INSTRUCTIONS FOR THE TASK: The answer should be an exact repeat of the stretch of material below from the line containing "Task: Open the 'Open' queue dropdown at top" through the line containing "You are a computer-use agent. Image resolution: width=720".
⟨
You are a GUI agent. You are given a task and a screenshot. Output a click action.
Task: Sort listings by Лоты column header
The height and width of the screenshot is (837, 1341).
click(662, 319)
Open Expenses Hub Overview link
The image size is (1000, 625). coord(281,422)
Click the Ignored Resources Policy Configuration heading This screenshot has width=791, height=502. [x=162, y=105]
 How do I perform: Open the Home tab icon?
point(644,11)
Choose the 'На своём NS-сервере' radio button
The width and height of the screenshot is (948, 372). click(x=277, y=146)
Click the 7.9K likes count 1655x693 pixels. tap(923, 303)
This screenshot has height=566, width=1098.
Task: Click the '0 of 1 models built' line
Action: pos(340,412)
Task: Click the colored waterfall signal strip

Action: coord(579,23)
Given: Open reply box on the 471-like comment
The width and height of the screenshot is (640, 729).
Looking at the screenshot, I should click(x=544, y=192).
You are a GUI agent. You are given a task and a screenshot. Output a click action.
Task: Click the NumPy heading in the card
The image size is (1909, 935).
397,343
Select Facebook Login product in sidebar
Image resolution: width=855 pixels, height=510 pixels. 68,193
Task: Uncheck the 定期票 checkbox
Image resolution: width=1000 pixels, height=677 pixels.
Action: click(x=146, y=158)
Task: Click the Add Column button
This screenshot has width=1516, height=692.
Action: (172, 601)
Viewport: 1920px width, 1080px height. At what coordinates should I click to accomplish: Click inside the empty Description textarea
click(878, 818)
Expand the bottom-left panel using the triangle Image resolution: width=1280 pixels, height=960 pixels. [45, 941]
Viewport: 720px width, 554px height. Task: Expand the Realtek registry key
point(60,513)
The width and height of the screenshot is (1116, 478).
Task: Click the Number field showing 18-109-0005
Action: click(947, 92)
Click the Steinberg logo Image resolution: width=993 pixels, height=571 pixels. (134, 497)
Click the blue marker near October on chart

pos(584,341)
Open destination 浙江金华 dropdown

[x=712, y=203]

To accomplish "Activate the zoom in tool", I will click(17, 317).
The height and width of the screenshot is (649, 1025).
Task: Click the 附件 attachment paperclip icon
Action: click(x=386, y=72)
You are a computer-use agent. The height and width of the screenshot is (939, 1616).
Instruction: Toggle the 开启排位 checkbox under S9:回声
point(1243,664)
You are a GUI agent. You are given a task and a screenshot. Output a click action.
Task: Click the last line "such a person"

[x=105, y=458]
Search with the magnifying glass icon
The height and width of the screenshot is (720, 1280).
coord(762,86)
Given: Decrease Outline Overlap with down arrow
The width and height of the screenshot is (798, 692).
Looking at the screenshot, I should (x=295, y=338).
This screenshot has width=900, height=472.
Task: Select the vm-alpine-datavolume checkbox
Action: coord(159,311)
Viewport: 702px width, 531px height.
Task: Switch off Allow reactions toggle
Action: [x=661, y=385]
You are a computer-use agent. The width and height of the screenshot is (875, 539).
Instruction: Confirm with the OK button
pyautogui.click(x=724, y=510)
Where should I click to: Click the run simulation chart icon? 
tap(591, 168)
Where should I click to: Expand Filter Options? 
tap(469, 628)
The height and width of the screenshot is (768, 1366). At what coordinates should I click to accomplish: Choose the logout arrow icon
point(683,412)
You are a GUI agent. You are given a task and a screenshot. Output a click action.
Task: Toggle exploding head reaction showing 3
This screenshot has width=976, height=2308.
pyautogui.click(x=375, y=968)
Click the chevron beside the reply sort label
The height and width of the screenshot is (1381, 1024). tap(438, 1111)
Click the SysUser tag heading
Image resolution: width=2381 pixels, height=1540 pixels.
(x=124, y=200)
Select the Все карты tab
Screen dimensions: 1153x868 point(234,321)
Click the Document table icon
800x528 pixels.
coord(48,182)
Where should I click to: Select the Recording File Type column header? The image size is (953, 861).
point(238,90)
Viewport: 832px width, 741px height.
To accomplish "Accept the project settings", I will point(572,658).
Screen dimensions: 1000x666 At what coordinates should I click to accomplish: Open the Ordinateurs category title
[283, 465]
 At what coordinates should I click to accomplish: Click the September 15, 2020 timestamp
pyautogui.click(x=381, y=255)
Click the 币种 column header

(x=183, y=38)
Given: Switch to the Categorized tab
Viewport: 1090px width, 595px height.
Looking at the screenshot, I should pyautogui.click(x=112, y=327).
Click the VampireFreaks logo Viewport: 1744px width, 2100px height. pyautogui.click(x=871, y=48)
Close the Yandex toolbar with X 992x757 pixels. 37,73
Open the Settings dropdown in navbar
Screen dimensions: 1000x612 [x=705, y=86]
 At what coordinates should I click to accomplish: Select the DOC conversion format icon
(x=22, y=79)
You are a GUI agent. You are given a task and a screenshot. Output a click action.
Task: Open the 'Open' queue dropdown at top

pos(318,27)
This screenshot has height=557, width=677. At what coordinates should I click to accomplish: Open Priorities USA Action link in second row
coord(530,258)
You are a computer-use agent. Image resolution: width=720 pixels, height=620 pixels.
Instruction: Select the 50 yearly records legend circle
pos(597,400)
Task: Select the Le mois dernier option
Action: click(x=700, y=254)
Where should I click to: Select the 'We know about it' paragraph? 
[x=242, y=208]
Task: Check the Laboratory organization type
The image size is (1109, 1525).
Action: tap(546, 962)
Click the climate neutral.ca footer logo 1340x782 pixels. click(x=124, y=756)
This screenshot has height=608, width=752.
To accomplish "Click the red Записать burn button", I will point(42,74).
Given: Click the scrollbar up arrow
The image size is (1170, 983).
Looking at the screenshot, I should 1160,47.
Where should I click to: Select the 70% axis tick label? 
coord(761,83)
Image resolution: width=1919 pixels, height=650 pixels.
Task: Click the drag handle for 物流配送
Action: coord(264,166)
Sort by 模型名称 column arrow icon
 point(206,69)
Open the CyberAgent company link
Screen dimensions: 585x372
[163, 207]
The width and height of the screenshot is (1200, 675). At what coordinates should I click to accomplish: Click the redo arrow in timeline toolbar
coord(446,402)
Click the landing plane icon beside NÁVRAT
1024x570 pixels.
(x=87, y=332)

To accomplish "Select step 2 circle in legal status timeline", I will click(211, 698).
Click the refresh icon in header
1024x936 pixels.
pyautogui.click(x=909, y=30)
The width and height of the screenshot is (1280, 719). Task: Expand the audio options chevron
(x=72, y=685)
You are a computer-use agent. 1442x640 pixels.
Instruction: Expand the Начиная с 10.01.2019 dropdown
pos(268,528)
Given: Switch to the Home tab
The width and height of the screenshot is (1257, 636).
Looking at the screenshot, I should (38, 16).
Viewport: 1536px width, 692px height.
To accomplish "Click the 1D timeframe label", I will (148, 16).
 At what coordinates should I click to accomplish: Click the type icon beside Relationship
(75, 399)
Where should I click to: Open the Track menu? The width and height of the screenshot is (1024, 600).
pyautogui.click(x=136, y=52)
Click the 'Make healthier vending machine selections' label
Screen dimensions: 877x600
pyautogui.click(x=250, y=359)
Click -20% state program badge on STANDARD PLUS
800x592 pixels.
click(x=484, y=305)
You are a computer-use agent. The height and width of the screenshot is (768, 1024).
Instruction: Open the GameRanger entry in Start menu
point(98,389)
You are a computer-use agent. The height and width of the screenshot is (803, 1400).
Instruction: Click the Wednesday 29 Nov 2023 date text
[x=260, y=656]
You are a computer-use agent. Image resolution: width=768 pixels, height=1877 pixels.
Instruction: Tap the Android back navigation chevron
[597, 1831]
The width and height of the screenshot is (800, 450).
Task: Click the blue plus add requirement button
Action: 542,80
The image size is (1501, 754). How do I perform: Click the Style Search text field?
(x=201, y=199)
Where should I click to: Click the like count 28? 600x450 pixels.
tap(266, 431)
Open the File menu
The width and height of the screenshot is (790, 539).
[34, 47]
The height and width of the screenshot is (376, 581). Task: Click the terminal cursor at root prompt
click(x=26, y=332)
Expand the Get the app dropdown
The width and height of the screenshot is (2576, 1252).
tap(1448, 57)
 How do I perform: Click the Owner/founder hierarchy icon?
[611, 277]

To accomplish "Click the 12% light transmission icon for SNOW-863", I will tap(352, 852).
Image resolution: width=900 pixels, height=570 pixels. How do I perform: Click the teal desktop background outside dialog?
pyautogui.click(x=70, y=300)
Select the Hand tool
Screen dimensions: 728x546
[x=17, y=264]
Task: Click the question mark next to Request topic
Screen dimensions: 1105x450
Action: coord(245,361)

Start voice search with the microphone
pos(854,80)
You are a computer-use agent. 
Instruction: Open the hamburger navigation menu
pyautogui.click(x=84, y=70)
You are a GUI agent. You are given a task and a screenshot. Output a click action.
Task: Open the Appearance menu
⟩
RESULT OF THIS TASK:
Task: Open the 'Open' queue dropdown at top

pos(318,27)
This screenshot has height=557, width=677. At what coordinates should I click to accomplish: Open Priorities USA Action link in second row
coord(530,258)
You are a computer-use agent. Image resolution: width=720 pixels, height=620 pixels.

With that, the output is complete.